— DATASET RECORDS —
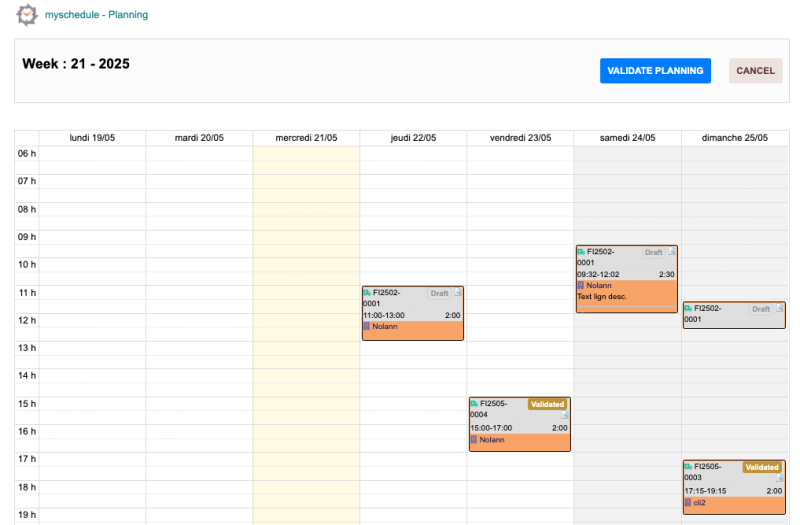800x525 pixels.
Task: Click the myschedule gear logo icon
Action: 27,15
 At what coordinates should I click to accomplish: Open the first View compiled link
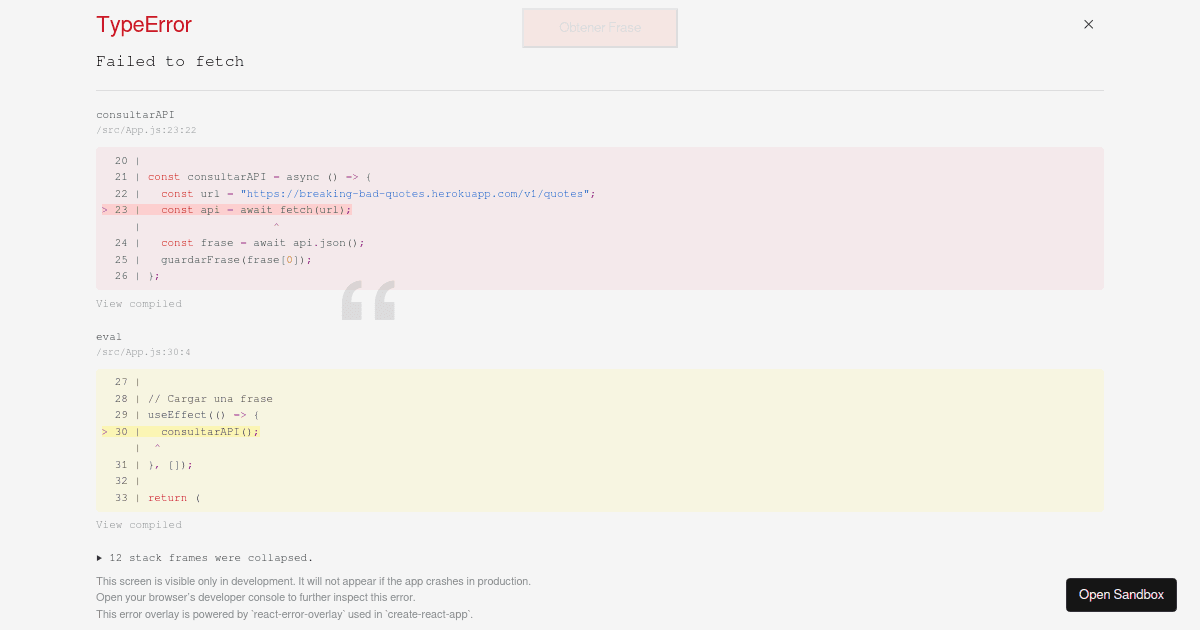click(x=139, y=303)
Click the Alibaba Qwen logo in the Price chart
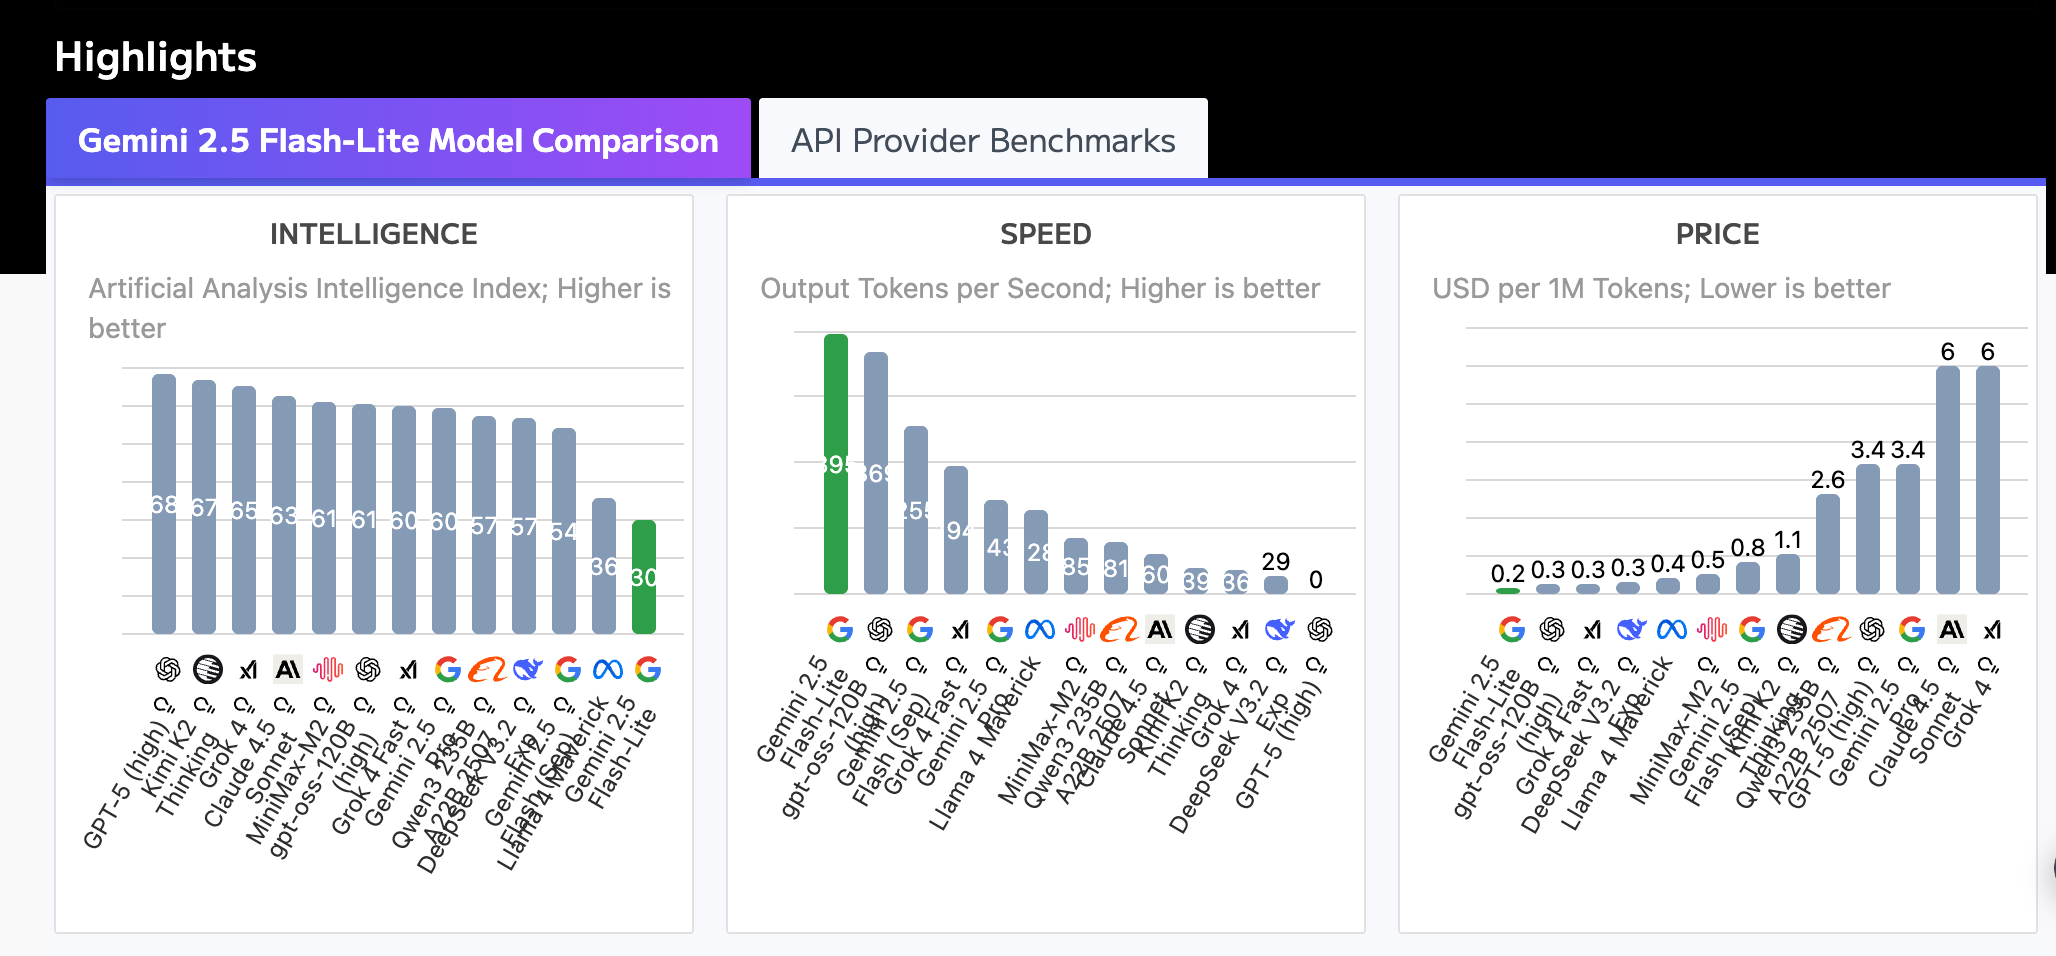 (x=1832, y=629)
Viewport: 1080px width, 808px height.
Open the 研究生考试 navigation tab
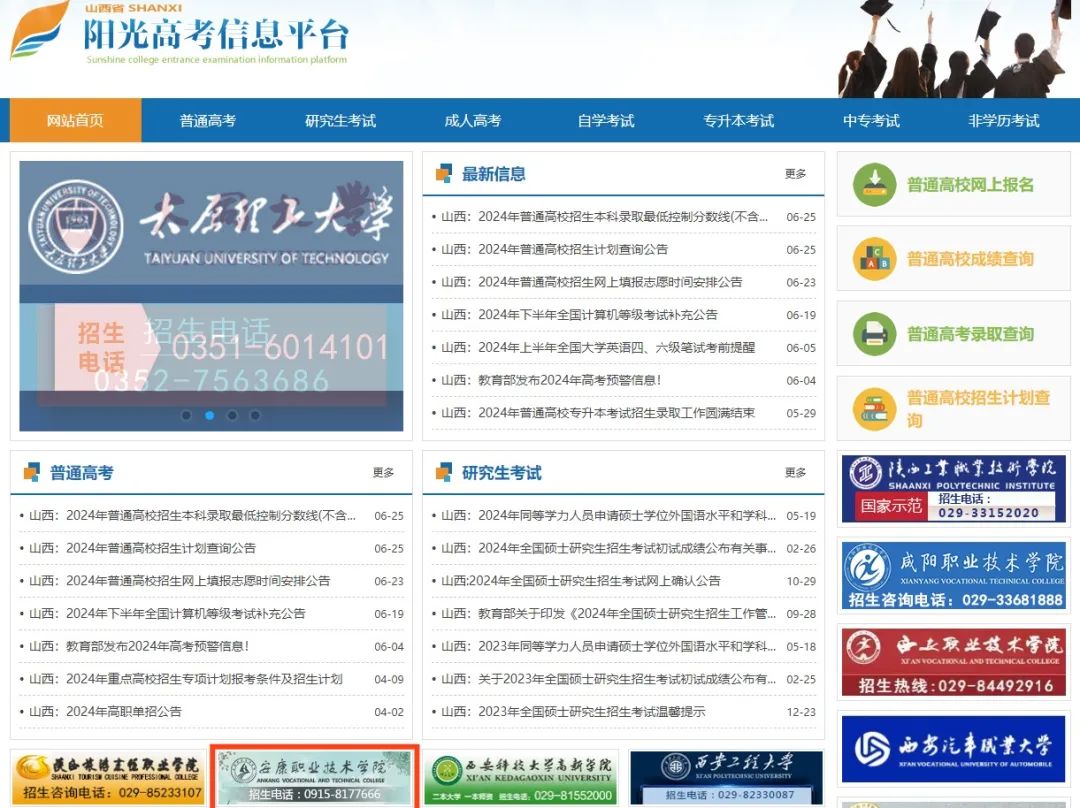[340, 121]
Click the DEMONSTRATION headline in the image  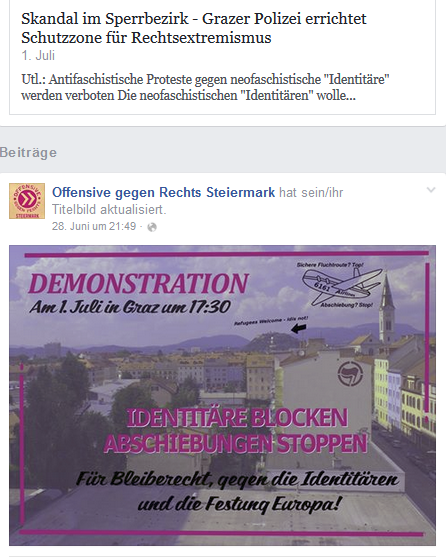138,284
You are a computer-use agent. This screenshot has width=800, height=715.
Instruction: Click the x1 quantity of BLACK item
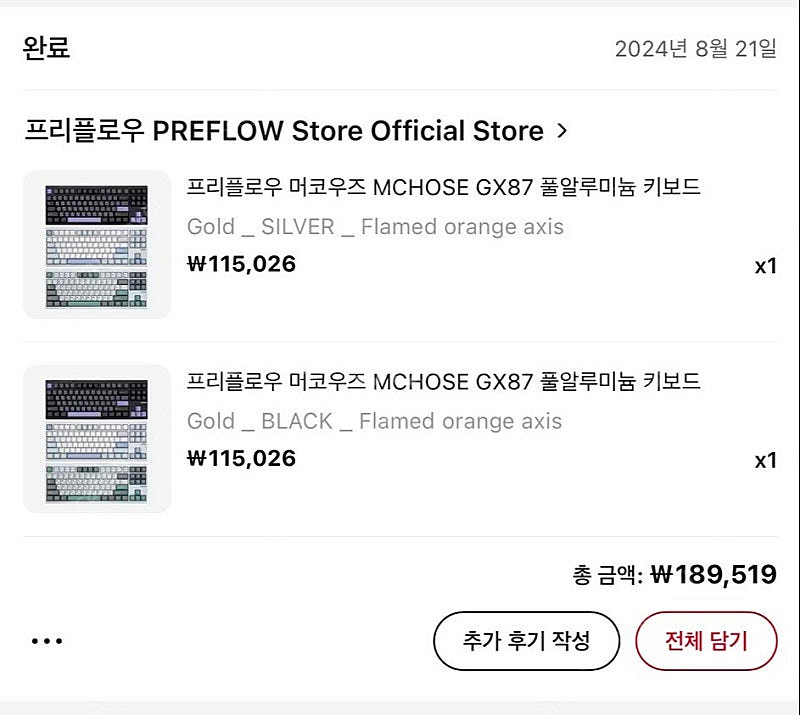tap(765, 461)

— DIRECTIONS FOR THIS TASK —
Your task is to find every line above containing the word "height" and copy it.

— RESULT OF THE EXERCISE —
Viewport: 1080px width, 808px height.
You are a computer-use agent. This screenshot has width=800, height=715.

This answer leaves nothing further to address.